When trying to take off, it must be on level ground, not the slope of a hill or the motors will wind up quickly. You must arm and quickly take off to knee high. Try to get it flying within 5 seconds of first giving it power. If you take too long, the motors will wind up (trying to make it level) and that is one cause of flipping on takeoff. Don't slowly increase the throttle till it lifts. Don't steer it while it is on the ground. Both of those contribute to flips. Right after arming a small blip of throttle and then instantly back to zero will show you that it does take off pretty much straight up. For that test, try for just enough power to get off the ground and drop back down.
It will either obviously flip quick and hard or it will take off basically straight up.
If you do the following, you assume some risk. Be careful. It is quicker than you are, especially if it is set up with something backwards.
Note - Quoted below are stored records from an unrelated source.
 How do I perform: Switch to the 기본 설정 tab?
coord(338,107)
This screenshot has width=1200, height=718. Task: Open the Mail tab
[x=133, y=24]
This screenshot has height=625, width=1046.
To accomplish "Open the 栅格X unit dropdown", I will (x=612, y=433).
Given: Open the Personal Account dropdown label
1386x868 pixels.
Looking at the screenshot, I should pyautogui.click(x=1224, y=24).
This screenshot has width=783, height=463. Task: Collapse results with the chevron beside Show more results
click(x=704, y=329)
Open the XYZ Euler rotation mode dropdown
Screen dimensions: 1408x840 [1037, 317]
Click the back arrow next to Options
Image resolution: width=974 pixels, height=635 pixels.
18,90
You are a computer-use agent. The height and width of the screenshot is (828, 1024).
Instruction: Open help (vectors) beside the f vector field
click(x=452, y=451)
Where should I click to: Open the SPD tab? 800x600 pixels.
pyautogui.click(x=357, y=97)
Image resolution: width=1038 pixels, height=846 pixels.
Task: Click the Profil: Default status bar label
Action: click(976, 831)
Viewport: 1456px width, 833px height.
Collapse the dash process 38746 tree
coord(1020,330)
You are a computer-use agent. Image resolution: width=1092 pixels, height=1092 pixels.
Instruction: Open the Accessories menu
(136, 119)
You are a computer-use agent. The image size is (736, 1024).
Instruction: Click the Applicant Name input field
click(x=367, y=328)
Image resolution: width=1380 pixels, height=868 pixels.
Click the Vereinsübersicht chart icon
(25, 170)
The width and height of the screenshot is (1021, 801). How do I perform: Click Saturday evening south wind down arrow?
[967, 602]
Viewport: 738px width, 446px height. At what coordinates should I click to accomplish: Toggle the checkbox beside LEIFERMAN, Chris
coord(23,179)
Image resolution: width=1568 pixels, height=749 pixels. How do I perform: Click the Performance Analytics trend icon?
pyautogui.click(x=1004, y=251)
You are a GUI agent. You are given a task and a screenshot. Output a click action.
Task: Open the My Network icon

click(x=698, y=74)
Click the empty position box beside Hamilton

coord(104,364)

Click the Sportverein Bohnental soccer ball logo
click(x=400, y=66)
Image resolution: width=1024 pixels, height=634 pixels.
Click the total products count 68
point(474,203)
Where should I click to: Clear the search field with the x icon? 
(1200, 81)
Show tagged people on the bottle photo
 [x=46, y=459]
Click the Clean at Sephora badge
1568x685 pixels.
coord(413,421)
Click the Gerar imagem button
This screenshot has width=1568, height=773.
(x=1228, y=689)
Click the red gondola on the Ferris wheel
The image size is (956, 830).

If it is also stronger than you are it could cut you anywhere. You can do this to get an understanding that even with the motors spinning up, it does work in flight. For small quads, you can put on a heavy jacket and gloves for some protection and grip it very tightly (It may try very hard to flip) hold it level and facing the same compass direction as when you armed it, and add the smallest amount of throttle. Grabbing it from the bottom works best for my quads, but watch out for props. If it does it's best to twist away from you with high power even with low throttle, you have something wrong, like wrong prop (left rotation or right rotation), wrong motor direction, ESCs plugged in wrong FC connectors or FC is not mounted with arrow top side and point forward (search rotate virtual in wiki).
If it doesn't try to twist away and you can feel it twisting to stay level, you can rotate to where it wants to be. Yaw is very weak, and you will probably have to spin your body to match the desired yaw (compass angle from when it was armed). This will tell you a lot. You have basically proven that the stabilization works.